Assim, hoje as fibras ópticas são o meio mais económico e eficaz para comunicações quer de longa quer de curta distância.
Quando se instalou a primeira fibra para o Exército o custo do cabo óptico ainda não era competitivo com os cabos tradicionais, mas as restantes qualidades, nomeadamente a capacidade de transmissão digital tornou a escolha incontornável.
7. Planeamento e início dos trabalhos de campo
Com alguma antecedência (1985/1986) em relação às necessidades de emprego no SITEP, o STM mandou uma equipe chefiada pelo Cap. Porfírio tirar um curso de cabos ópticos. Ocorreu que, já depois do curso e antes da instalação do primeiro cabo óptico no Exército, entre o STM e o EME, o STM foi convidado a lançar um cabo de fibra óptica para a NATO, entre a EMEL e o CINCIBERLANT, iniciando a equipe acima a sua actividade de campo com esta obra. Trata-se de um cabo de 6 fibras, tensor central em Kevlar, sem qualquer elemento metálico e com uma extensão de 4.200m, fornecido em troços de 1.000m, 1.350m e 1.850m.
Deste modo, e quase por acaso, a equipe de STM ganhou experiência prévia numa obra que antecedeu, com fibra importada, a do lançamento dos cabos de fibra óptica do Projecto Tipo de Área Piloto (PTAP).

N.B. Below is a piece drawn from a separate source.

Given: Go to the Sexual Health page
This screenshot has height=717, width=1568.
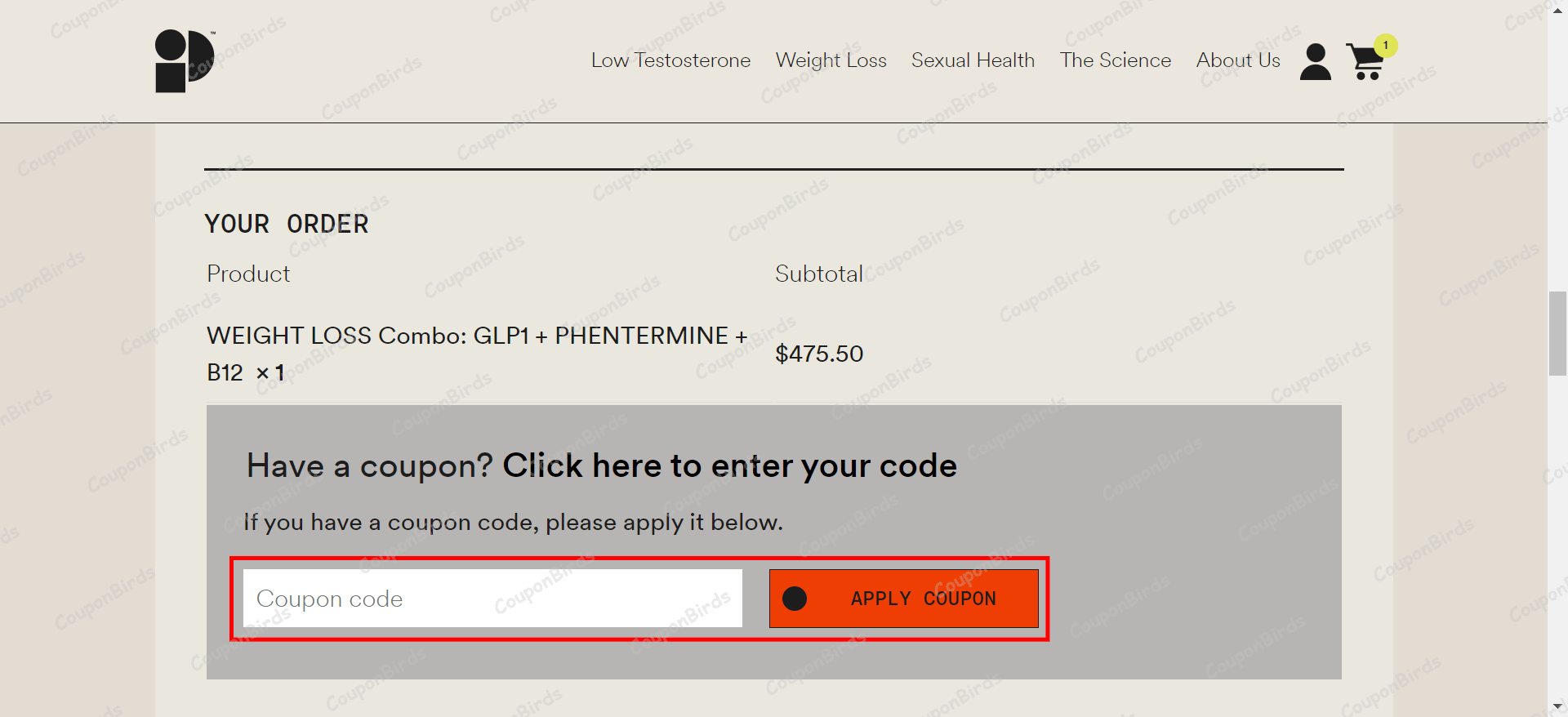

8. Escolha das fibras e trabalhos de instalação nos cabos de fibra óptica
Vimos que, à data da sua introdução no Exército, as fibras ópticas agrupavam-se, segundo o modo de propagação, em multi-modo (MMF) e mono modo (MNF) e que foram instaladas cabos de fibras mono modo. Já referimos também a sensibilidade das fibras quanto a esforços axiais e a torções. Agora veremos os cuidados a ter com a sua instalação, com destaque para as emendas.
8.a. Emendas em fibras ópticas
Fazer emendas em fibras ópticas é mais delicado do que fazê-las em cabos de cobre. As pontas das fibras têm de ser cuidadosamente cortados, alinhadas e unidas ou mecanicamente ou fundindo-as com calor
Os cabos são fornecidos em comprimentos típicos de 1 e 2 km, havendo de realizar juntas (emendas) em ligações que cubram maiores distâncias. As perdas, tanto nas juntas de fusão como nas juntas de conectores ou ligadores têm de ser rigorosamente controladas para reduzir a atenuação e optimizar a ligação entre repetidores ou equipamentos terminais. As emendas com conectores ou ligadores ópticos utilizam-se nos contactos entre fibra óptica e o respectivo terminal ou repetidor.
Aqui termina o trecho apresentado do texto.